Врубель признавался близким, что ему чужда была „религиозная обрядность". В этих вопросах он был более эмансипирован, чем И. Крамской, В. Васнецов, не говоря уже о М. Нестерове. Однако влечение за грани плоского эмпиризма и мелочного бытописательства толкало его в евангельских эскизах к темам чудесных видений, он старался убедить себя в их реальности. Отсюда у него появляются фигуры, бесплотные тени, отсюда его попытки коснуться кистью чуда воскресения плоти. В этих композициях проявилось много таланта художника, но в них много и от декадентской изломанности в духе позднейших росписей М. Нестерова в Марфо-Мариинском храме.
Перед такими задачами Врубелю изменяла даже способность зрительно, наглядно представлять себе все задуманное. В рисунке тщедушного ангела с кадилом и со свечой (Киевский музей, 1887) меньше достоверности, чем в любом древнерусском ангеле или в ангелах-гениях А. Иванова. В фигуре ангела—лишь декадентская утонченность и изломанность с соответствующими атрибутами: огромным светлым венчиком, крыльями за плечами, кадилом и свечой в руках.
Демона Врубеля называли „вещим сном художника о самом себе". Намекали этим на автобиографический смысл этого образа. Но это образ не только художника, не только пророка, но и вещего духа, воспаряющего над бренной действительностью. Возможно, что автобиографический момент участвовал, но художник облек все в литературную форму, назвал демоном, чтобы это вызывало в зрителе определенный строй мыслей и чувств. Врубель вложил в этот образ и в близкие к нему (как Муза и др.) много творческих усилий. Но программная тема стала для художника проклятием (чем-то вроде „Явления Мессии" для А. Иванова). „Демон, — говорил Врубель, — дух не столько злобный, сколько страдающий и скорбный, но при всем том дух властный и величавый". Эти слова определяют не столько истинную сущность его образа, сколько желание художника отмежеваться от ницшеанства. Между тем даже близкие художника с тревогой угадывали в „Демоне" Врубеля черты человеконенавистничества („Я ненавижу человечество, я от него бегу, спеша. Мое единое отечество — моя пустынная душа", — писал Ф. Сологуб). Но, главное, в этом создании Врубеля больше декларативности, надуманности, чем поэтического творчества. (Быть может, поэтому эта картина так легко запоминается зрителю, особенно если он больше обращает внимания на этикетку под картиной, чем на нее саму.)

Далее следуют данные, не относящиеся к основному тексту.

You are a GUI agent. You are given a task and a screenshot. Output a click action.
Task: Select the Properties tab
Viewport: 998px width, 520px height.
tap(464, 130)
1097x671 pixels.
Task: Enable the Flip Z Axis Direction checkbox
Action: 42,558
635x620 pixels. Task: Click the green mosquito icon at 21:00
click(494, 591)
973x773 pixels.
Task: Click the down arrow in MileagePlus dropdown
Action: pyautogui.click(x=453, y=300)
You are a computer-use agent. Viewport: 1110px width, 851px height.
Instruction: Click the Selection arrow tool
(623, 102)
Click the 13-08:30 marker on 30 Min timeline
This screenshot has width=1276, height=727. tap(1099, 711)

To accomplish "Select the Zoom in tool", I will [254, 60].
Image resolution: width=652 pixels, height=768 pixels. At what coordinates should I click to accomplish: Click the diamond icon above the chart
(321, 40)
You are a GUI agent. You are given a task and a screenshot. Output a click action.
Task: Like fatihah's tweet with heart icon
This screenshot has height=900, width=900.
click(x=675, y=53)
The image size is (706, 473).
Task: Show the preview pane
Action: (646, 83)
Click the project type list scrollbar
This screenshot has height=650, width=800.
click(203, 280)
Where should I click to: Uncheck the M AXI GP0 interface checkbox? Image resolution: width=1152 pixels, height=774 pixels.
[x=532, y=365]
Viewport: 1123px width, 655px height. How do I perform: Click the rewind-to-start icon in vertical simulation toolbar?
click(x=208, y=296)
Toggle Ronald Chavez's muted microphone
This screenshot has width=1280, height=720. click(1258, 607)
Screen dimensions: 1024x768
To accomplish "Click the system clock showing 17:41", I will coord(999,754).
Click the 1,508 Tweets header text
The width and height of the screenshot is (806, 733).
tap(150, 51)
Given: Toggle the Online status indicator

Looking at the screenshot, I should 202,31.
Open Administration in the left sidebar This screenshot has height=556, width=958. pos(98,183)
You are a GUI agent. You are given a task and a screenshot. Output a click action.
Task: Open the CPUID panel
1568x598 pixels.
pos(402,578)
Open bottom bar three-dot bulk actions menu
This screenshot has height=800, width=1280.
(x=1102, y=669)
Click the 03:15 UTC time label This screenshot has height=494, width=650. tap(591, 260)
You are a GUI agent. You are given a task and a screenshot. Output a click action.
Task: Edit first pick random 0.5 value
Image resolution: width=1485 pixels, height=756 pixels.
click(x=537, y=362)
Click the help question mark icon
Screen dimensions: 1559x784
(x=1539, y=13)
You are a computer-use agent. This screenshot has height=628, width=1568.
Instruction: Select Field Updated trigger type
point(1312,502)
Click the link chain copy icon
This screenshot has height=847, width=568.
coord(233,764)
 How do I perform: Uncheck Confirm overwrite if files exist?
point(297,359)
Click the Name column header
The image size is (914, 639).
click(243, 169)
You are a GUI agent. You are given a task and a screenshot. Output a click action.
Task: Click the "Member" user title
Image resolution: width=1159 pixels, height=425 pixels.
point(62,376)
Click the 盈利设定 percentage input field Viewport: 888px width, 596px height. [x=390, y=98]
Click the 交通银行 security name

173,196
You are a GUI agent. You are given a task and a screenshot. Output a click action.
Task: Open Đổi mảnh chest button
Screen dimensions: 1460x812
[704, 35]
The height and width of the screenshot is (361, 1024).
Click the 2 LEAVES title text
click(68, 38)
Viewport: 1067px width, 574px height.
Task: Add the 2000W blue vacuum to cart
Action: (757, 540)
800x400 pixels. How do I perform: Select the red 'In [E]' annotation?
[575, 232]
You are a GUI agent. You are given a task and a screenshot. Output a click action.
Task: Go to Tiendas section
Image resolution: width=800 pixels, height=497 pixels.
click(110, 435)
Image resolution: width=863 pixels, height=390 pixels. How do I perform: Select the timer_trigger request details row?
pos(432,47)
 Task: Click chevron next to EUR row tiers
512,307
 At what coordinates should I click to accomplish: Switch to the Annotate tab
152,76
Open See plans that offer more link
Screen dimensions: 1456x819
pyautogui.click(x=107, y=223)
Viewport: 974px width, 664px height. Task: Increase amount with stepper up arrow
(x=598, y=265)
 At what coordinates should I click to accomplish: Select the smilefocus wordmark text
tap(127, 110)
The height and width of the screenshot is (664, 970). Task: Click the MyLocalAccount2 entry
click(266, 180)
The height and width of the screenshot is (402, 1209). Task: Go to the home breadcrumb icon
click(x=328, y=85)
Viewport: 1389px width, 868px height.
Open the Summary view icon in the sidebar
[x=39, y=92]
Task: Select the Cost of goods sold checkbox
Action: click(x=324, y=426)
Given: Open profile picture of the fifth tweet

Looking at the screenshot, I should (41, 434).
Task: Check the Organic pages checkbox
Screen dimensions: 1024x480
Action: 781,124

В раннем варианте сидящего демона (1890) много черт Врубеля-классика: могучая, прекрасно построенная фигура напоминает „Рабов" Микеланджело и „Мыслителя" Родена. Окаменевшие цветы рядом с ним служат аккомпанементом фигуры. В поздних вариантах „Летящего демона" и особенно „Демона поверженного" — не только другая ситуация, но и иное решение: тело растворяется в узоре переплетенных крыльев и вместе с тем до жути отталкивающий характер приобретает его многократно переписанное, искаженное страданием лицо. Трагедия Врубеля была не столько в том, что его двойник—демон—потерпел крушение, а в том, что художник терял способность слить в художественное целое свои впечатления от окружающего мира со своими грезами о мире голубых и фиолетовых туманов. Искаженное страданием и злобой лицо демона словно выходит из холста, как сатанинский образ старика в пророческом рассказе Гоголя „Портрет". Самые изысканные красочные созвучия в картине не в состоянии примирить эти противоположности. „Поверженный демон" создан почти одновременно с „Сиренью", но это два разных полюса творчества Врубеля.